Above is that plot for the top seven At Large finishers in 2015 (remember that five Democrats can win). Helen Gym was the fifth. Interestingly, she also was the most polarizing: 49.4% of her votes came from her best 25% of divisions. For comparison, 38.3% of Derek Green’s votes came from his best 25% of divisions.

If we scale each candidate’s y-axis by their final total votes, the difference in curvature is even more stark.

View code
ggplot(
  vote_cdf %>% 
    left_join(df_total) %>%
    filter(year == 2015 & rank <= 7),
  aes(x=cum_denom, y=vote_cdf)
) + geom_line(
  aes(group=CANDIDATE, color=CANDIDATE),
  size=1
) +
  coord_fixed() +
  geom_abline(slope = 1, yintercept=0) +
  xlab("Cumulative voters") +
  ylab("Cumulative proportion of candidate's votes") +
  scale_color_discrete(guide = FALSE) +
  annotate(
    geom="text",
    y = c(0.45, 0.3),
    x = c(0.52, 0.6),
    hjust = c(1, 0),
    label = c("william k greenlee", "helen gym")
  ) +
  theme_sixtysix() +
    ggtitle(
    "Vote distributions for 2015 Council At Large",
    "Top seven finishers, scaled for total votes"
  )

plot of chunk gini_scaled

So Helen Gym snuck in four years ago, with a highly polarized vote. Is that common for new challengers? Not really. Usually, it’s hard to win without more even support.

To summarise the curvature into a single number, the Gini coefficient is defined as the area above the curve but below the 45 degree line, divided by the total area of the triangle.
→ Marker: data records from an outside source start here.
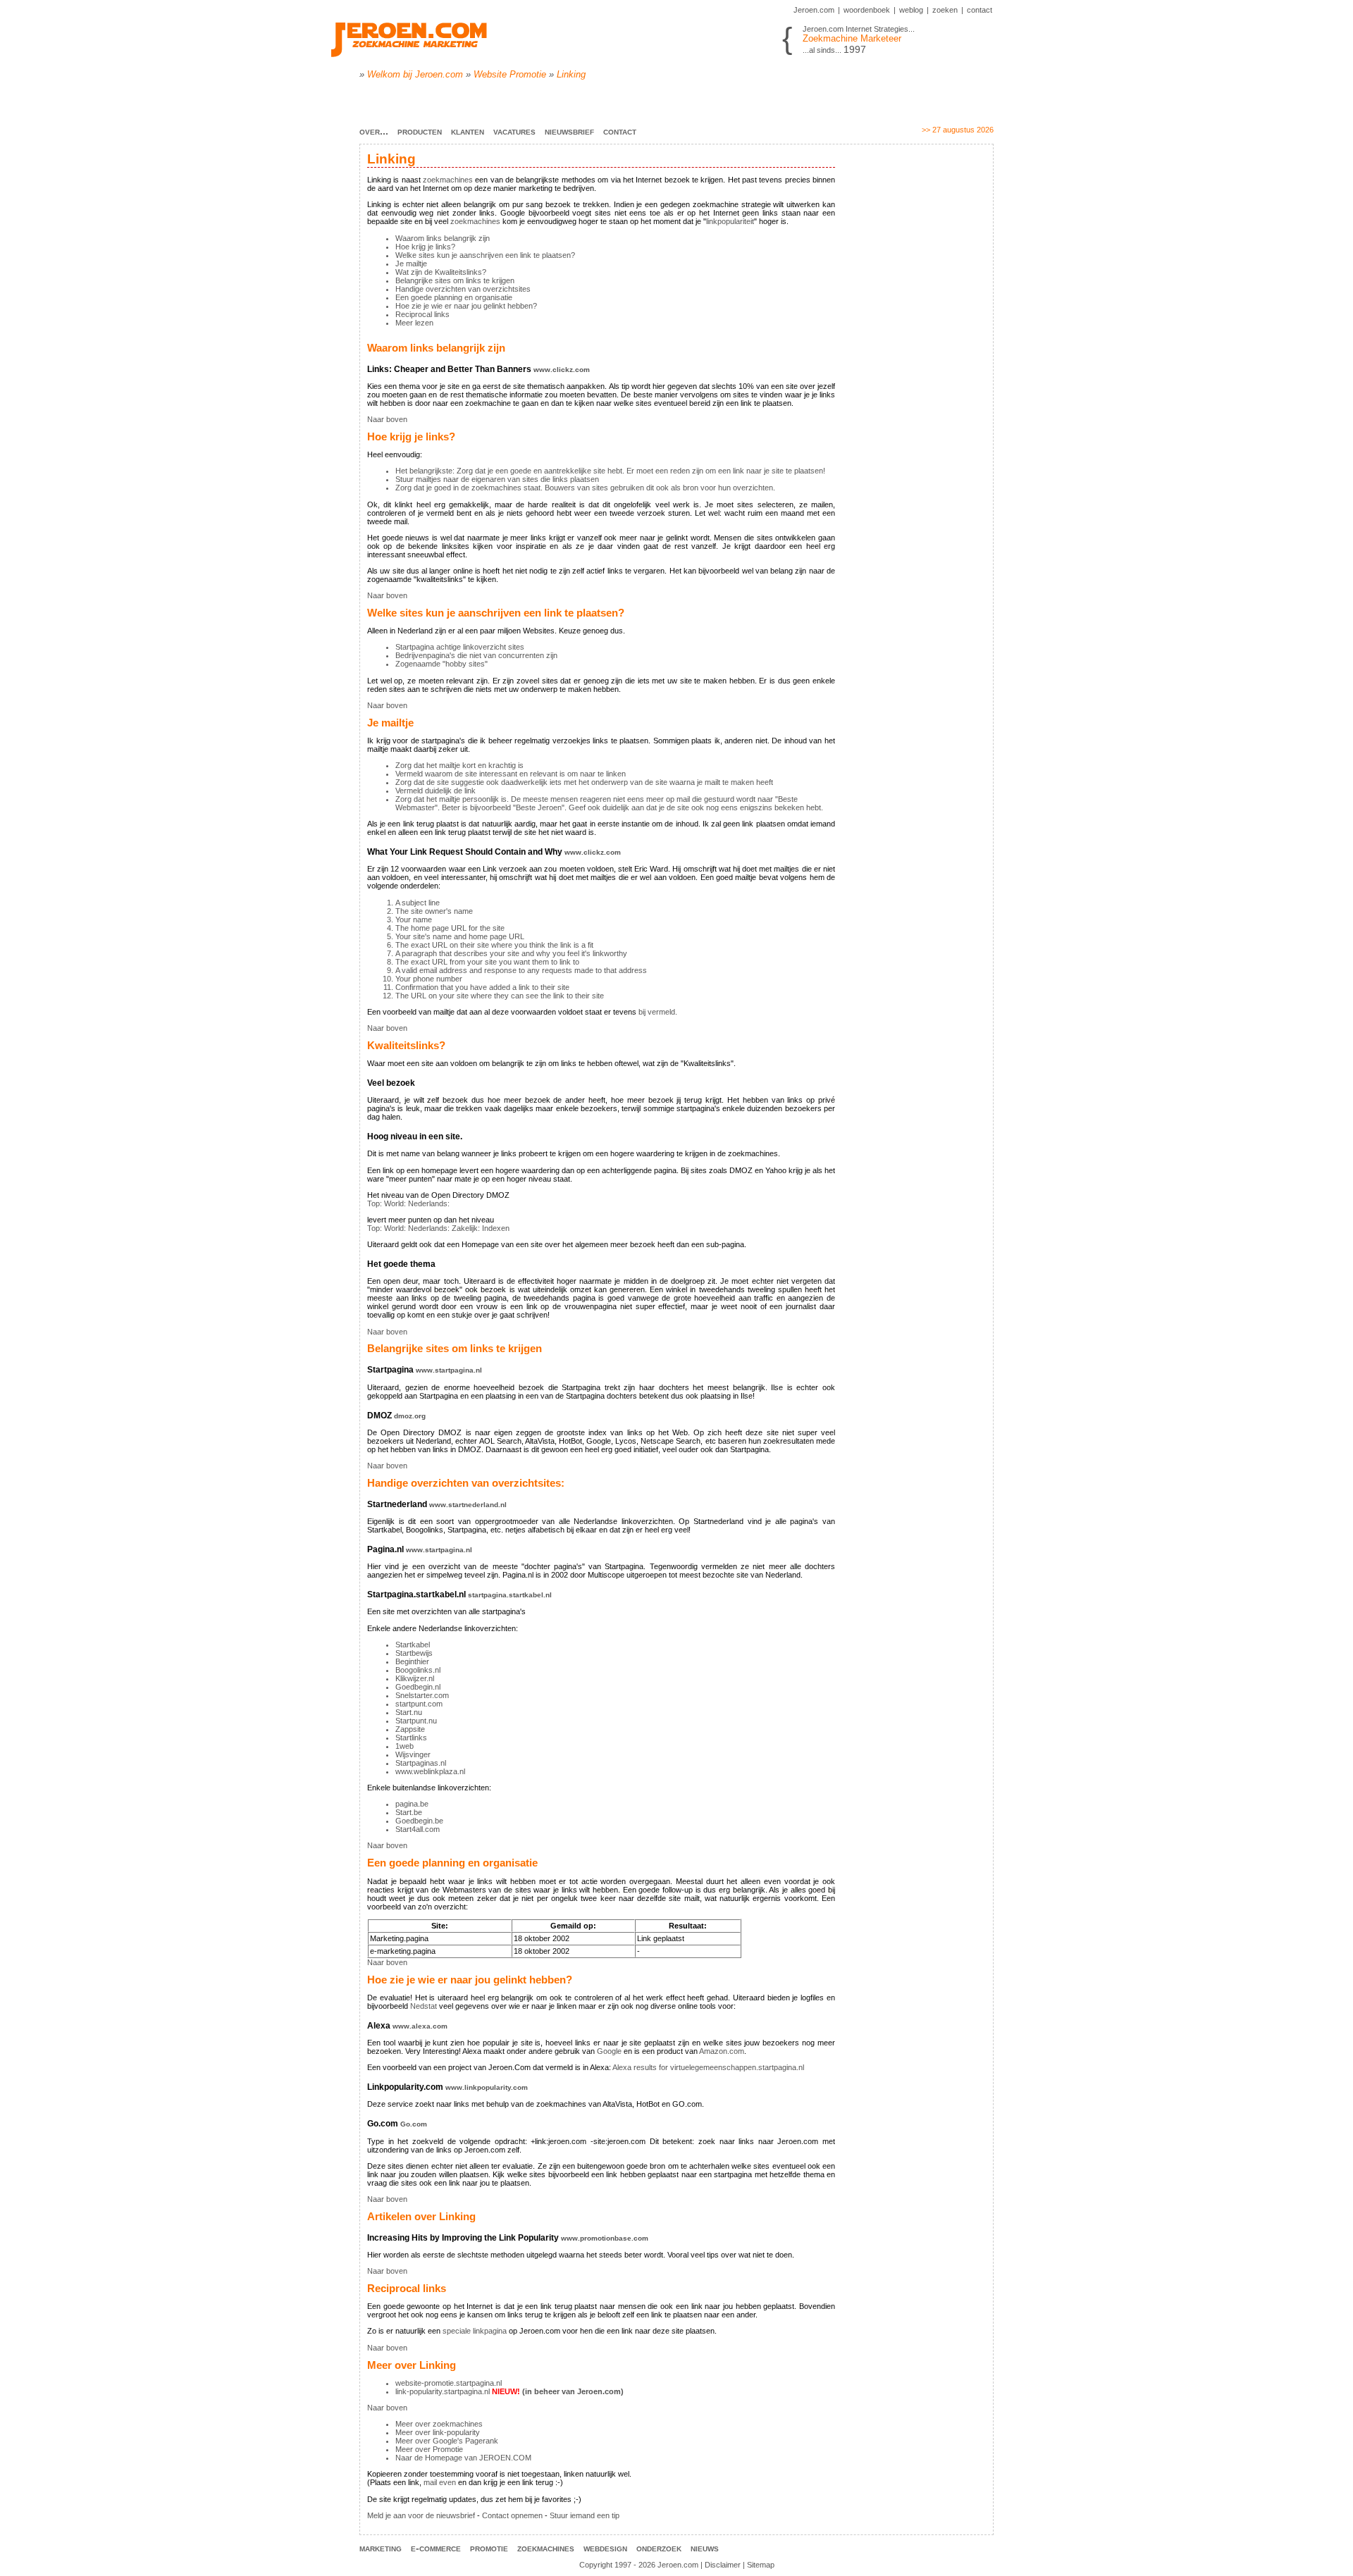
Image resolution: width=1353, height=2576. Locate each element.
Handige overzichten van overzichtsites (463, 289)
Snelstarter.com (422, 1695)
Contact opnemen (512, 2515)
Notice that the more curved the line, the more area between the 45-degree line and the curve, and the higher the coefficient. If there is no inequality, the Gini coefficient is 0, if there’s complete inequality, it’s 1. Helen Gym’s Gini coefficient is 0.35, Bill Greenlee’s is 0.19.
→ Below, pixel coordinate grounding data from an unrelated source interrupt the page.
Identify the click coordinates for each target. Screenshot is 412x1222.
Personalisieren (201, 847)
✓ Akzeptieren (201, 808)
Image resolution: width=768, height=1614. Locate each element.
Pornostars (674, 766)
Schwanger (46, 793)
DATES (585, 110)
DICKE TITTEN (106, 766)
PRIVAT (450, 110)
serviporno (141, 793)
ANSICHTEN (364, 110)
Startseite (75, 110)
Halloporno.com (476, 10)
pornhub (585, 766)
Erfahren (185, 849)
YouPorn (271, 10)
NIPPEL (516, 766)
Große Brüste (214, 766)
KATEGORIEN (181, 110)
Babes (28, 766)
Below I plot each candidate’s proportion of the vote on the x-axis (blue names are winners), and their Gini coefficient on the y-axis (higher values are more polarized).

View code
gini <- vote_cdf %>% 
  arrange(CANDIDATE, year, cum_denom) %>%
  group_by(CANDIDATE, year) %>%
  mutate(
    is_first = cum_denom == min(cum_denom),
    bin_width = cum_denom - ifelse(is_first, 0, lag(cum_denom)),
    avg_height = (vote_cdf + ifelse(is_first, 0, lag(vote_cdf)))/2,
    area = bin_width * avg_height
  ) %>% 
  summarise(
    gini = 1 - 2 * sum(area),
    total_votes = weighted.mean(p_vote_div, div_votes)
  )

ggplot(
  gini %>% left_join(df_total) %>% filter(rank <= 10), 
  aes(x=total_votes, y=gini)
) + 
  geom_text(
    aes(label=tolower(CANDIDATE), color=(rank<=5)),
    size = 3
  ) +
  scale_color_manual(
    "winner", 
    values=c(`TRUE` = strong_blue, `FALSE` = strong_red),
    guide = FALSE
  )+
  scale_x_continuous(
    "proportion of vote",
    expand=expand_scale(mult=0.2)
  ) +
  ylab("gini coefficient (higher means more polarization)")+
  facet_wrap(~year) +
  theme_sixtysix() +
  ggtitle("Total votes versus vote polarization",
          "Top ten finishers for City Council At Large. Winners in blue.")

plot of chunk gini_scatter

Helen Gym had the highest Gini coefficient of any winner in the last four elections, and no one else was close.

There are a few things going on here. First, the winners are usually incumbents, and incumbents probably benefit from name recognition across the city. All of the winners in 2011 were incumbents, for example.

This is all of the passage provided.